2 The Abbott family story is contained in two books: Dalyce Newby, Anderson Ruffin Abbott: First Afro-Canadian Doctor, Markham, ON: Fitzhenry and Whiteside, 1998 and Catherine Slaney, Family Secrets: Crossing the Colour Line, Toronto: Natural Heritage Books, 2003. See also Daniel G. Hill, The Freedom-Seekers: Blacks in Early Canada, Agincourt, ON: The Book Society of Canada, 1981, Chapter 12 entitled “The Freedom Seekers.”

3 Dr. Augusta attended Trinity Medical College in Toronto.

4 Now the Toronto General Hospital.

5 Freedmen’s Hospital (now the Howard University Hospital) served the Black community in the District of Columbia for more than a century. First established in 1862 on the grounds of the Camp Barker, Freedmen’s Hospital and Asylum cared for freed, disabled and aged Blacks. In 1863, it was placed under the directorship of Dr. Alexander Augusta, the first African-American to head a hospital in the United States. After the Civil War, it became the teaching hospital of Howard University School of Medicine, established in 1868. Howard University School of Medicine became one of the few leading American medical schools dedicated to the training of Black physicians.
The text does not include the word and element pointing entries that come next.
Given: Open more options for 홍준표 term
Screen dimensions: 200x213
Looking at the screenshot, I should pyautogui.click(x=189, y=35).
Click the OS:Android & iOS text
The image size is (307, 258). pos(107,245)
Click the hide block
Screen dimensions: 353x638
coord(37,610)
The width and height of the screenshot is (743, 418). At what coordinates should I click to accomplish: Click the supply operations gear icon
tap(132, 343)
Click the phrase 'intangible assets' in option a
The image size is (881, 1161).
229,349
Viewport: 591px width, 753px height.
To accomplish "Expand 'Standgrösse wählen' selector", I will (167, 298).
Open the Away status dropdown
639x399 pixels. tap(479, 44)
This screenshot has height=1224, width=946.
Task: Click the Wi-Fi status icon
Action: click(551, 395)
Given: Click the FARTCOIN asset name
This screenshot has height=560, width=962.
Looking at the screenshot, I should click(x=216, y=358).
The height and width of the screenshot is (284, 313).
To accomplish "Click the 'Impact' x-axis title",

6 The Abbott sisters married Black men and the two brothers, white women. Catherine Slaney, great granddaughter of Abbott, has traced her family lineage and reveals how some descendants became “white” and separated from other relatives who remained “Black.” Slaney, Family Secrets, Chapters 18-21.
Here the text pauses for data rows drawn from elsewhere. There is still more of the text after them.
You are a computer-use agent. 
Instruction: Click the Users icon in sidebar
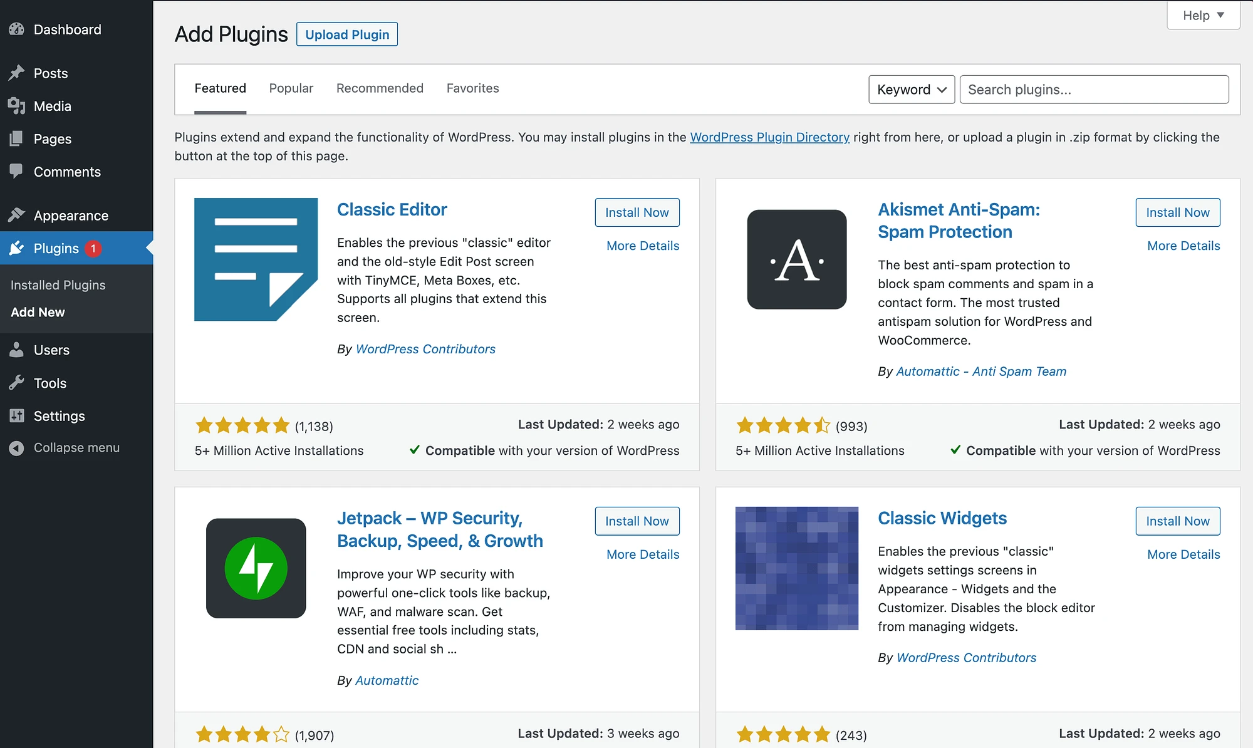coord(18,349)
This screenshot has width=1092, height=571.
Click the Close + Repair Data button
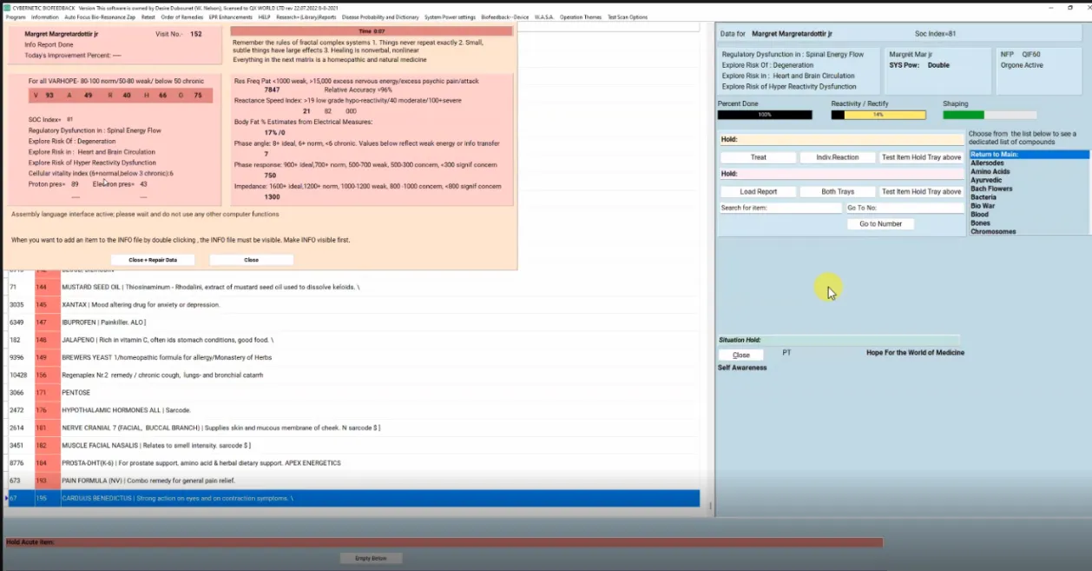pyautogui.click(x=153, y=260)
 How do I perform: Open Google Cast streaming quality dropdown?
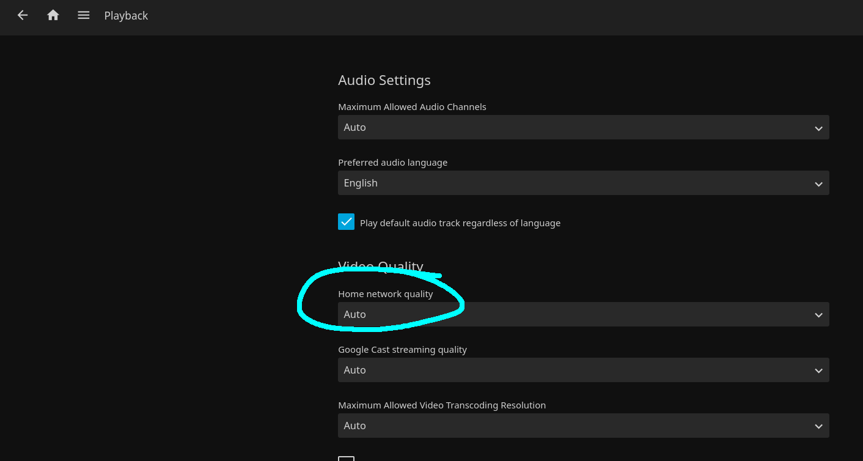point(583,370)
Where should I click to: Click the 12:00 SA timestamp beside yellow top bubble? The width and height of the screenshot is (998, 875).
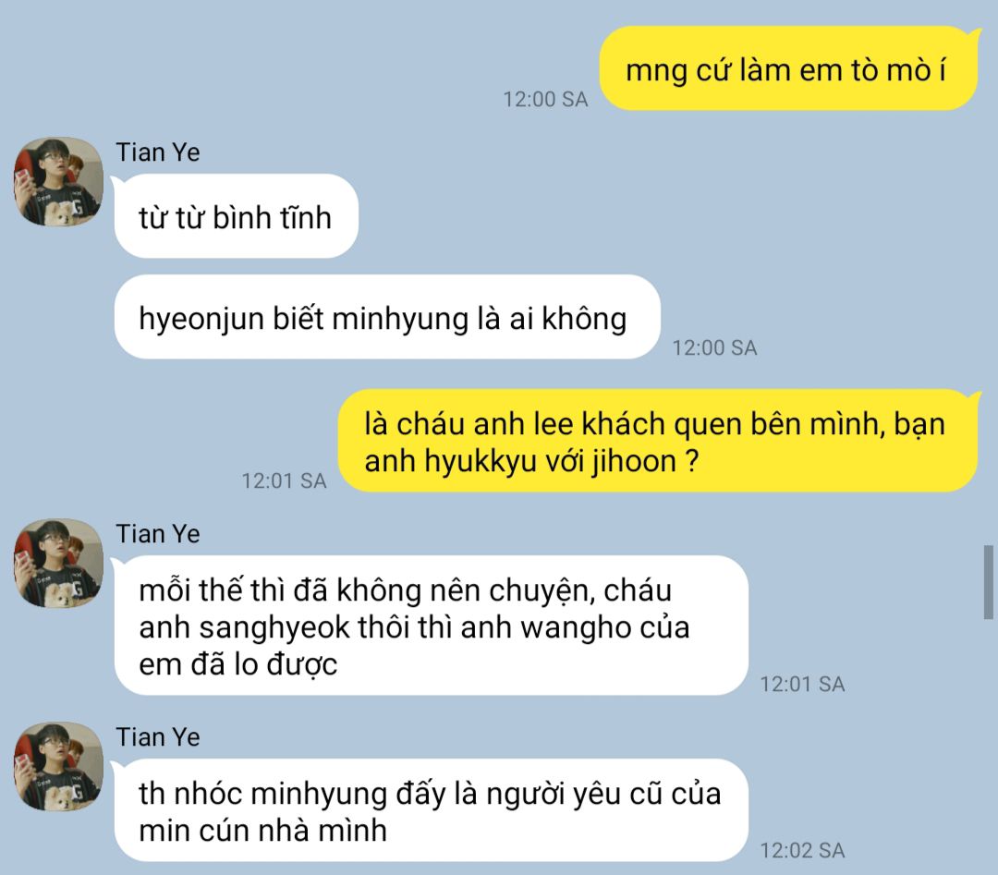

7 At that time, the Chatham public school system was segregated and African Canadian elementary students attended the King Street School, the only school set aside for them, in the east end of town.

8 Dundas, Ontario, had its first library services provided by the Dundas Mechanics’ Institute, which was incorporated in 1857. By 1883, it became the Dundas Public Library.

9 Provident Hospital and Training School for Nurses was the first Black-owned and operated hospital in the United States, and was founded in 1891 by Dr. Daniel Hale Williams. Provident provided for the training of nurses and interns in Chicago. Prior to this, Black patients were denied admission to white hospitals and Black physicians did not have proper facilities in which to treat their patients.